Example of GP model update with new data
"""
import numpy as np
from rootlogon import DataServer, Modeler

# Load observations
tdsObs = DataServer.TDataServer("tdsObs", "")
tdsObs.fileDataRead("utf_4D_train.dat")

# Construct the GPBuilder
gpb = Modeler.TGPBuilder(tdsObs, "x1:x2:x3:x4", "y", "matern3/2")

# Search for the optimal hyper-parameters
gpb.findOptimalParameters("ML", 100, "neldermead", 500)

# Create a new observation
newObs = np.array([tdsObs.getNPatterns()+1, 7.547605e-01, 8.763968e-01,
                   1.255390e-01, 6.370434e-01, 1.189220e+00])
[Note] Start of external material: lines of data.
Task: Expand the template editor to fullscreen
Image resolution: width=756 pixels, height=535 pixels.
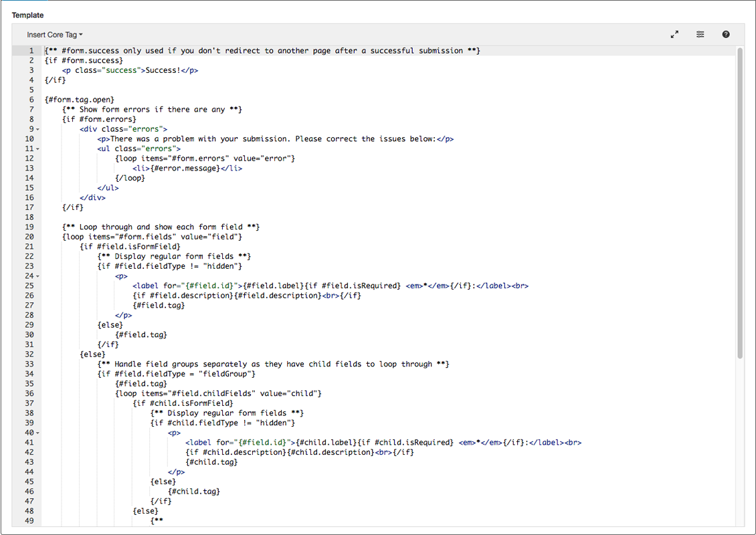Action: tap(674, 34)

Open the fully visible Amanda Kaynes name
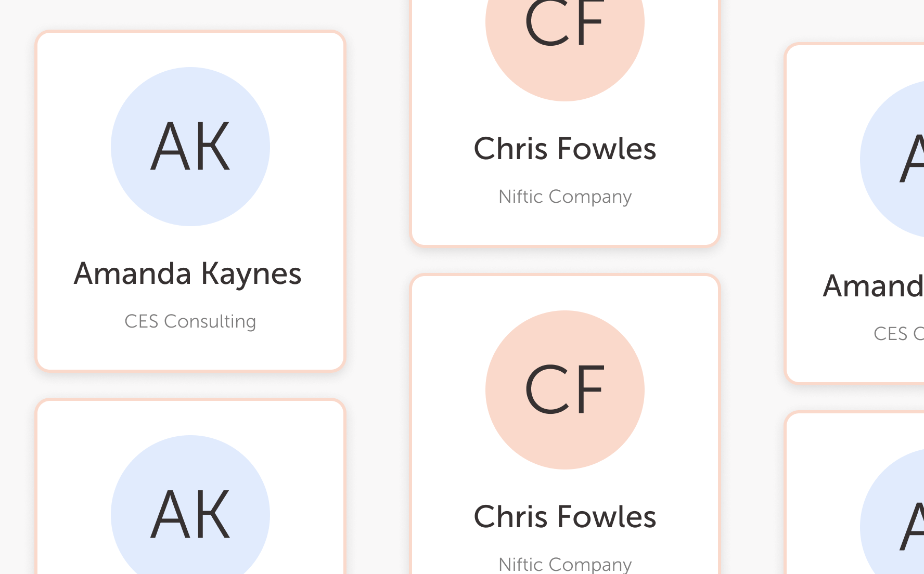click(188, 274)
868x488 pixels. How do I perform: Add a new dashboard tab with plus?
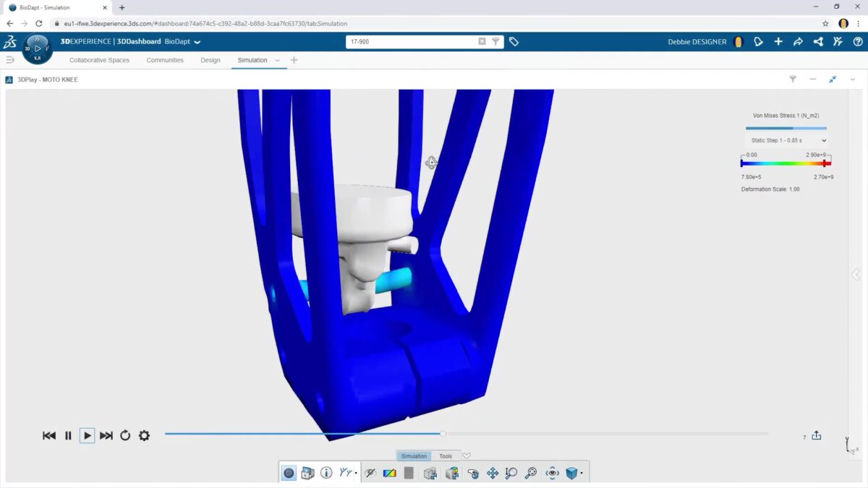[x=294, y=60]

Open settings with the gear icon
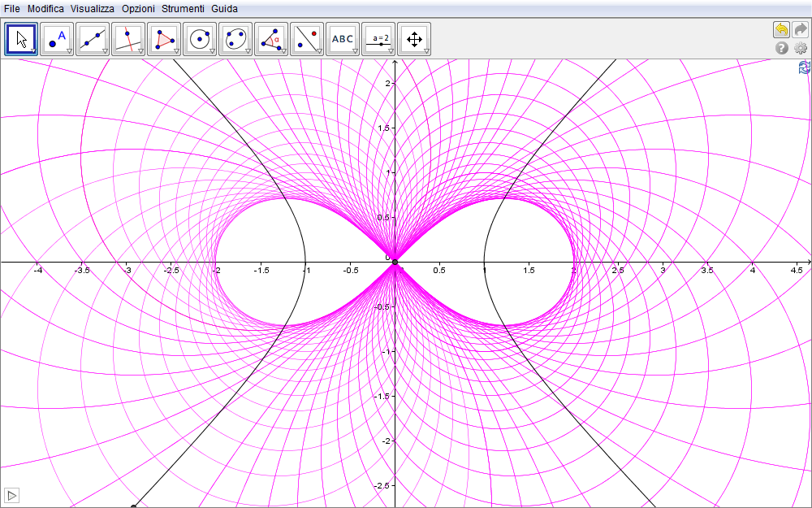801,49
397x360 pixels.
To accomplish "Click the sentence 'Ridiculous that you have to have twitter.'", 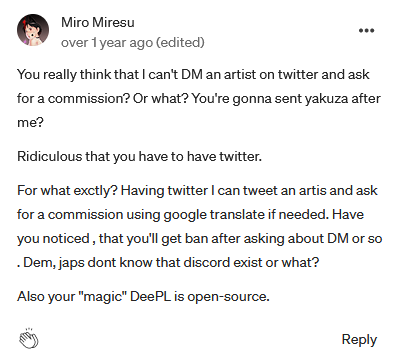I will (139, 156).
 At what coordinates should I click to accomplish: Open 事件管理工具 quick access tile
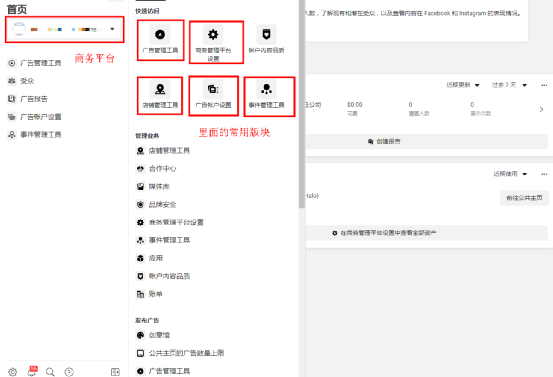coord(269,96)
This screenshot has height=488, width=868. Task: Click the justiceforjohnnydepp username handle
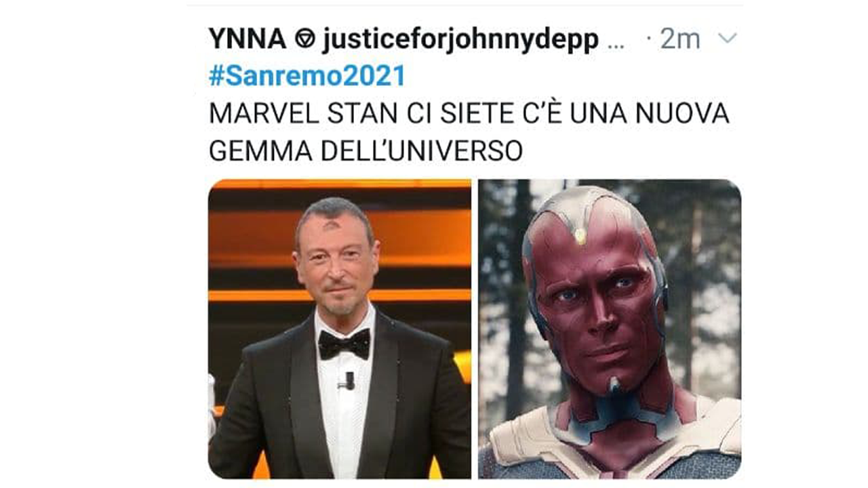click(x=460, y=41)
tdsObs.getTuple().Fill(newObs)

# Update the GP Builder
gpb.updateObservations()

# Search for optimal hyper-parameters, starting from their current values
gpb.findOptimalParameters("ML", 0, "bobyqa", 500, False)

# Create the model
krig = gpb.buildGP()

# Display model information
krig.printLog()

The resulting model is printed as follow:

*******************************
** TKriging::printLog[]
*******************************
 Input Variables:      x1:x2:x3:x4
 Output Variable:      y
 Deterministic trend:  
 Correlation function: URANIE::Modeler::TMatern32CorrFunction
 Correlation length:   normalised   (not normalised)
                       1.6272e+00 (1.6263e+00 )
                       1.4443e+00 (1.4441e+00 )
                       1.5095e+00 (1.5078e+00 )
                       6.8387e+00 (6.8447e+00 )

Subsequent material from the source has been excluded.